### Data supplied
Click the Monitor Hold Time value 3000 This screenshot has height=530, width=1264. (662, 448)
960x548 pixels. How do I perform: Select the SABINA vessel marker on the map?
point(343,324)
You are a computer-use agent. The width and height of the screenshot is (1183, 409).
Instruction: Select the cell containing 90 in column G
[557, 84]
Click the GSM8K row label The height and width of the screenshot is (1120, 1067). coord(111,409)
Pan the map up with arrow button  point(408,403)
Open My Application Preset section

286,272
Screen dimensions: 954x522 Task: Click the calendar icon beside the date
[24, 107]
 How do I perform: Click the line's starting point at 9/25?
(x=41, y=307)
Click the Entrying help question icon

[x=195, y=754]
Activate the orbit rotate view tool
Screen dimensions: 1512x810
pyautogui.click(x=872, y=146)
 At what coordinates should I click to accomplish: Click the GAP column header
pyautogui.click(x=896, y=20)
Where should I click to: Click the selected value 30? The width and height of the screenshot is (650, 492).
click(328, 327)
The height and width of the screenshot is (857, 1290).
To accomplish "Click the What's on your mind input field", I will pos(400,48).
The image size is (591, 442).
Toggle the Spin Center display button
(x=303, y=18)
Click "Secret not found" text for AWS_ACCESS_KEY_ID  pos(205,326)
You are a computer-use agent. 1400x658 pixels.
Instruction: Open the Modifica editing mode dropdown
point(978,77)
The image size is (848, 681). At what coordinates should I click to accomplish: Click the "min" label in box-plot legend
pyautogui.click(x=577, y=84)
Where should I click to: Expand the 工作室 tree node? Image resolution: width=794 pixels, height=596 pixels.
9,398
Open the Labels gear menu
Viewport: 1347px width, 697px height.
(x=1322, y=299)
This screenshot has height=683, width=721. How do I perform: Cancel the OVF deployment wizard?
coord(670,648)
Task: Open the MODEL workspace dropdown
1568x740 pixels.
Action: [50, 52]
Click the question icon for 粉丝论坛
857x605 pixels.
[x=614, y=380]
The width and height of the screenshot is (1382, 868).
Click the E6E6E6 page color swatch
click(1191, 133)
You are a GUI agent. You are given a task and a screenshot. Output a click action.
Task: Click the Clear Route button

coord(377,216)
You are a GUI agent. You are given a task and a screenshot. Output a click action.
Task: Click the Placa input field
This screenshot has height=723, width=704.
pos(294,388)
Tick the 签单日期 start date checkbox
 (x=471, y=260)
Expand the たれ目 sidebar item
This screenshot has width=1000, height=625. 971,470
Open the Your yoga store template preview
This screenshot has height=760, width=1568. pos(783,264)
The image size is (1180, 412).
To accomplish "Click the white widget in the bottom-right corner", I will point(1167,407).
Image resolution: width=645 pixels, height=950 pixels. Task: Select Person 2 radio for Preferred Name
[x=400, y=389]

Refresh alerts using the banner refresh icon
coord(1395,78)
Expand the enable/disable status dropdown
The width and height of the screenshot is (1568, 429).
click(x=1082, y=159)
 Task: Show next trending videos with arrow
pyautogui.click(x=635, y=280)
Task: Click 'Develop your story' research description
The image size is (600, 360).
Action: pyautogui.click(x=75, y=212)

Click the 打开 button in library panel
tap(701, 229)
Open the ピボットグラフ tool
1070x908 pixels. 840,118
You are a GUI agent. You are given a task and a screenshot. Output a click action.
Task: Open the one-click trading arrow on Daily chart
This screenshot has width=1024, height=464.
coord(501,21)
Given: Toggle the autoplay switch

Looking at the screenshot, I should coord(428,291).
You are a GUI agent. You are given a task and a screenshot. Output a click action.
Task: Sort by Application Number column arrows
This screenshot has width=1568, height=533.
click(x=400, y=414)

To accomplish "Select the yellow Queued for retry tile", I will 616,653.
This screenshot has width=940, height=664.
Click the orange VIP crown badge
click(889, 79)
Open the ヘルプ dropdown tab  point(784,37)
######
Output the entries verbatim.

* Result of this task
Click the Monitor Hold Time value 3000 This screenshot has height=530, width=1264. (662, 448)
960x548 pixels. How do I perform: Select the SABINA vessel marker on the map?
point(343,324)
You are a computer-use agent. The width and height of the screenshot is (1183, 409).
Instruction: Select the cell containing 90 in column G
[557, 84]
Click the GSM8K row label The height and width of the screenshot is (1120, 1067). coord(111,409)
Pan the map up with arrow button  point(408,403)
Open My Application Preset section

286,272
Screen dimensions: 954x522 Task: Click the calendar icon beside the date
[24, 107]
 How do I perform: Click the line's starting point at 9/25?
(x=41, y=307)
Click the Entrying help question icon

[x=195, y=754]
Activate the orbit rotate view tool
Screen dimensions: 1512x810
pyautogui.click(x=872, y=146)
 At what coordinates should I click to accomplish: Click the GAP column header
pyautogui.click(x=896, y=20)
Where should I click to: Click the selected value 30? The width and height of the screenshot is (650, 492).
click(328, 327)
The height and width of the screenshot is (857, 1290).
To accomplish "Click the What's on your mind input field", I will pos(400,48).
The image size is (591, 442).
Toggle the Spin Center display button
(x=303, y=18)
Click "Secret not found" text for AWS_ACCESS_KEY_ID  pos(205,326)
You are a computer-use agent. 1400x658 pixels.
Instruction: Open the Modifica editing mode dropdown
point(978,77)
The image size is (848, 681). At what coordinates should I click to accomplish: Click the "min" label in box-plot legend
pyautogui.click(x=577, y=84)
Where should I click to: Expand the 工作室 tree node? Image resolution: width=794 pixels, height=596 pixels.
9,398
Open the Labels gear menu
Viewport: 1347px width, 697px height.
(x=1322, y=299)
This screenshot has height=683, width=721. How do I perform: Cancel the OVF deployment wizard?
coord(670,648)
Task: Open the MODEL workspace dropdown
1568x740 pixels.
Action: [50, 52]
Click the question icon for 粉丝论坛
857x605 pixels.
[x=614, y=380]
The width and height of the screenshot is (1382, 868).
Click the E6E6E6 page color swatch
click(1191, 133)
You are a GUI agent. You are given a task and a screenshot. Output a click action.
Task: Click the Clear Route button

coord(377,216)
You are a GUI agent. You are given a task and a screenshot. Output a click action.
Task: Click the Placa input field
This screenshot has height=723, width=704.
pos(294,388)
Tick the 签单日期 start date checkbox
 (x=471, y=260)
Expand the たれ目 sidebar item
This screenshot has width=1000, height=625. 971,470
Open the Your yoga store template preview
This screenshot has height=760, width=1568. pos(783,264)
The image size is (1180, 412).
To accomplish "Click the white widget in the bottom-right corner", I will point(1167,407).
Image resolution: width=645 pixels, height=950 pixels. Task: Select Person 2 radio for Preferred Name
[x=400, y=389]

Refresh alerts using the banner refresh icon
coord(1395,78)
Expand the enable/disable status dropdown
The width and height of the screenshot is (1568, 429).
click(x=1082, y=159)
 Task: Show next trending videos with arrow
pyautogui.click(x=635, y=280)
Task: Click 'Develop your story' research description
The image size is (600, 360).
Action: pyautogui.click(x=75, y=212)

Click the 打开 button in library panel
tap(701, 229)
Open the ピボットグラフ tool
1070x908 pixels. 840,118
You are a GUI agent. You are given a task and a screenshot. Output a click action.
Task: Open the one-click trading arrow on Daily chart
This screenshot has width=1024, height=464.
coord(501,21)
Given: Toggle the autoplay switch

Looking at the screenshot, I should coord(428,291).
You are a GUI agent. You are given a task and a screenshot. Output a click action.
Task: Sort by Application Number column arrows
This screenshot has width=1568, height=533.
click(x=400, y=414)

To accomplish "Select the yellow Queued for retry tile", I will 616,653.
This screenshot has width=940, height=664.
Click the orange VIP crown badge
click(889, 79)
Open the ヘルプ dropdown tab  point(784,37)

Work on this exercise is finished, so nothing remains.